[What this task involves] Which lines come from the start of the records through the line that holds "Größentabelle und Größenfinder"? Write them out word for word.

[Data extracts]
┄┄┄┄┄┄┄┄┄┄

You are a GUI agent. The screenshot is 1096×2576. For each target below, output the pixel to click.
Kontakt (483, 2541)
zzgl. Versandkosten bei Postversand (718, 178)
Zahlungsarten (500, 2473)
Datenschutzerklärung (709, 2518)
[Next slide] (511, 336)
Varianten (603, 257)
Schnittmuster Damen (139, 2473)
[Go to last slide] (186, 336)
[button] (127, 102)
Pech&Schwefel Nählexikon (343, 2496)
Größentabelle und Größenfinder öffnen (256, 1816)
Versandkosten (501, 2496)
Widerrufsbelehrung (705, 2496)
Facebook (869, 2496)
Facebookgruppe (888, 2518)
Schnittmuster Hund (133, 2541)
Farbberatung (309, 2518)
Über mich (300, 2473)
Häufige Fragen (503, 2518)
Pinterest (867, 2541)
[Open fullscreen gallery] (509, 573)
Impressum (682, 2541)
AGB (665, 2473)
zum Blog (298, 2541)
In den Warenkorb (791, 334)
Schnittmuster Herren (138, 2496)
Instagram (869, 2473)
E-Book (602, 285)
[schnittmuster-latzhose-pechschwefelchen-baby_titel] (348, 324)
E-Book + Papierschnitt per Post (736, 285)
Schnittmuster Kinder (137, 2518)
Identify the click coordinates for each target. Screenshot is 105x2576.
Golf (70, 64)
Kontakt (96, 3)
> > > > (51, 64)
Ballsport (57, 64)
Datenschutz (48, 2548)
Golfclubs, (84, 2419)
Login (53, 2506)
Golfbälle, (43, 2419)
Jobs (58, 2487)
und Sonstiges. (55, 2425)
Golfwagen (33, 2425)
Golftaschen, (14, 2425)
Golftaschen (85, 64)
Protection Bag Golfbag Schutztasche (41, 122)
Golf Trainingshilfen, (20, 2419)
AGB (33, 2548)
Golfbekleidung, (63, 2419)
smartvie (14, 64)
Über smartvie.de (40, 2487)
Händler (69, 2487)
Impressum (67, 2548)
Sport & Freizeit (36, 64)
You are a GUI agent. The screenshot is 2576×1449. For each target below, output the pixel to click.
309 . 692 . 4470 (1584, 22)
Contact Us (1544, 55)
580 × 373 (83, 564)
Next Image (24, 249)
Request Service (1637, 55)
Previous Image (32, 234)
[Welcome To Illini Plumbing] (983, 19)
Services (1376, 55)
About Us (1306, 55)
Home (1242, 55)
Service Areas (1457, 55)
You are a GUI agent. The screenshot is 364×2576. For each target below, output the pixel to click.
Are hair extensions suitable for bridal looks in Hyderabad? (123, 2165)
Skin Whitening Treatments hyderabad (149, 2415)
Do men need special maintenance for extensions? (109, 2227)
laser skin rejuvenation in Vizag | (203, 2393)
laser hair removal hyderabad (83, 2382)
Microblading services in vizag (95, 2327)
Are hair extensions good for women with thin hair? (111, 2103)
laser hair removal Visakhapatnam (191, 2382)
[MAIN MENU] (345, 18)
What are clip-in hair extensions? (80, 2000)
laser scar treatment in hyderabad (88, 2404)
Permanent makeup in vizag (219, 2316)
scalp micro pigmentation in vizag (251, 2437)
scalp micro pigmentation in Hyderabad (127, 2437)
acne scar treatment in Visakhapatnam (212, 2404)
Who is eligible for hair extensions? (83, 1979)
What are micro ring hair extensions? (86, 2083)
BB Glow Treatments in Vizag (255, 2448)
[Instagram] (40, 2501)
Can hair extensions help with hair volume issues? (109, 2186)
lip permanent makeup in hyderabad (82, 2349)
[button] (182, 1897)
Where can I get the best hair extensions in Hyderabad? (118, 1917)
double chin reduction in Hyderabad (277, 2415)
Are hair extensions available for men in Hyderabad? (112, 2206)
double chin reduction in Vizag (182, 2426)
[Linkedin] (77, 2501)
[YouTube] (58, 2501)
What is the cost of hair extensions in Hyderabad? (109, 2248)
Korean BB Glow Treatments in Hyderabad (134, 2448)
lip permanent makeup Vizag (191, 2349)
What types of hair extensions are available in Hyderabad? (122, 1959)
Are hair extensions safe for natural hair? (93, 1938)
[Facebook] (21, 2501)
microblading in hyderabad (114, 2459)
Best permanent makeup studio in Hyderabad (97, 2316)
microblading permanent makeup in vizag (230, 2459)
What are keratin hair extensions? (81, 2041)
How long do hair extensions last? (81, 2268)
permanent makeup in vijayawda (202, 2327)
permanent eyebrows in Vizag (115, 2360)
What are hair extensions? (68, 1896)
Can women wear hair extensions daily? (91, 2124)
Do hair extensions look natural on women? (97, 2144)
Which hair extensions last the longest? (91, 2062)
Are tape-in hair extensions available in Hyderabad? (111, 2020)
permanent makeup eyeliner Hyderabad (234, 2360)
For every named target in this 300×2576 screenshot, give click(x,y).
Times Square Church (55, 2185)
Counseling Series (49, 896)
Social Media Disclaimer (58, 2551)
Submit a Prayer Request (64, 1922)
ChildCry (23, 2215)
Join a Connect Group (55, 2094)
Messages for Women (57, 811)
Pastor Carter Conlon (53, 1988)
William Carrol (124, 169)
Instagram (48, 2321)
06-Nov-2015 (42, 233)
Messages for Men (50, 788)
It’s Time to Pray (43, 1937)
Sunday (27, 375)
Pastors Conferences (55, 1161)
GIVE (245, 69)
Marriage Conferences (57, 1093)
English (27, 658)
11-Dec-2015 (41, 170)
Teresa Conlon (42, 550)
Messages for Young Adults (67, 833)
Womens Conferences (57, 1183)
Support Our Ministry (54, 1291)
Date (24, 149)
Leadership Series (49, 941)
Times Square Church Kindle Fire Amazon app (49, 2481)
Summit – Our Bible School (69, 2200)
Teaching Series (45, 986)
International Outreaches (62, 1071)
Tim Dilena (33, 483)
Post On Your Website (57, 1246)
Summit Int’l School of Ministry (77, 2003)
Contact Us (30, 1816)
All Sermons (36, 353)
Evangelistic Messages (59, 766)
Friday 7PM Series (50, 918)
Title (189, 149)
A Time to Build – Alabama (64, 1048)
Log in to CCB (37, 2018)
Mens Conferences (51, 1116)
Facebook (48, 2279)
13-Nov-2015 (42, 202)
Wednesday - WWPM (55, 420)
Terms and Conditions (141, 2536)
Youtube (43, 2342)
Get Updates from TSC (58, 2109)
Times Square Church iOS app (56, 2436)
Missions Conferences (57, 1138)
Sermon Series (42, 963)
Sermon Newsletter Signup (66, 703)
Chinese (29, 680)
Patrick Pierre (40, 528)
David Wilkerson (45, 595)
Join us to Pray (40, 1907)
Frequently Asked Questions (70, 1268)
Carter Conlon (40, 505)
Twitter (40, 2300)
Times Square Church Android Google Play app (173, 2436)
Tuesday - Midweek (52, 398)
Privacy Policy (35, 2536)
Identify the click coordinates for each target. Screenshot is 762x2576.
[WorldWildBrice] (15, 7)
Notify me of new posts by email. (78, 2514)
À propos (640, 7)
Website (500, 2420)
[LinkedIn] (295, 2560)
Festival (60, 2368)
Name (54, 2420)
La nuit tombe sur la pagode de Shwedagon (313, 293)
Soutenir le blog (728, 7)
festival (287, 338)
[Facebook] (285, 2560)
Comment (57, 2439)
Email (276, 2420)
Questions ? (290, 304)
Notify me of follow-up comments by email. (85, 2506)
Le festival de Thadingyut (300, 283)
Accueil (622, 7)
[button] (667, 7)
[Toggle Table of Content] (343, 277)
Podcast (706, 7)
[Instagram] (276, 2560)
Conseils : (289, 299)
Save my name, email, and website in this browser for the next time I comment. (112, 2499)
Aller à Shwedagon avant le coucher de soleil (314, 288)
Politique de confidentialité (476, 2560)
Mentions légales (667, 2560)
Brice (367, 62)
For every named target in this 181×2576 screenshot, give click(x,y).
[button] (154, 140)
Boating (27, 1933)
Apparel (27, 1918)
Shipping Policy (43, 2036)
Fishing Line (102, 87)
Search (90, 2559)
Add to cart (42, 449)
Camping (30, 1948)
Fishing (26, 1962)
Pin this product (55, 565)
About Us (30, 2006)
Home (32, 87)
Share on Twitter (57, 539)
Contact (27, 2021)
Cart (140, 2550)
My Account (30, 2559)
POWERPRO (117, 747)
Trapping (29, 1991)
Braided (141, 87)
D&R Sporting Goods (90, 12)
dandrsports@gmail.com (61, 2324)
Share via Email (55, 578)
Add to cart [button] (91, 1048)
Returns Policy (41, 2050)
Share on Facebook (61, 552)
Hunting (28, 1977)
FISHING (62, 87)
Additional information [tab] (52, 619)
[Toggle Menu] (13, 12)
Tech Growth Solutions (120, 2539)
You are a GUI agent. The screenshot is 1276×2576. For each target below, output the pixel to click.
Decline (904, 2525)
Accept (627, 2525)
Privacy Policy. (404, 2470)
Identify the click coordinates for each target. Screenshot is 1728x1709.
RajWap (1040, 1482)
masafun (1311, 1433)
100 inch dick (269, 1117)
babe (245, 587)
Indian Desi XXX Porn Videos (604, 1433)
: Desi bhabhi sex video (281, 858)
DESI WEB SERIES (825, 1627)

┄┄┄┄┄┄┄┄┄┄

[Expected answer]
You are a GUI agent. The screenshot is 1096×2576. For each target below, output the pixel to click.
Kontakt (483, 2541)
zzgl. Versandkosten bei Postversand (718, 178)
Zahlungsarten (500, 2473)
Datenschutzerklärung (709, 2518)
[Next slide] (511, 336)
Varianten (603, 257)
Schnittmuster Damen (139, 2473)
[Go to last slide] (186, 336)
[button] (127, 102)
Pech&Schwefel Nählexikon (343, 2496)
Größentabelle und Größenfinder öffnen (256, 1816)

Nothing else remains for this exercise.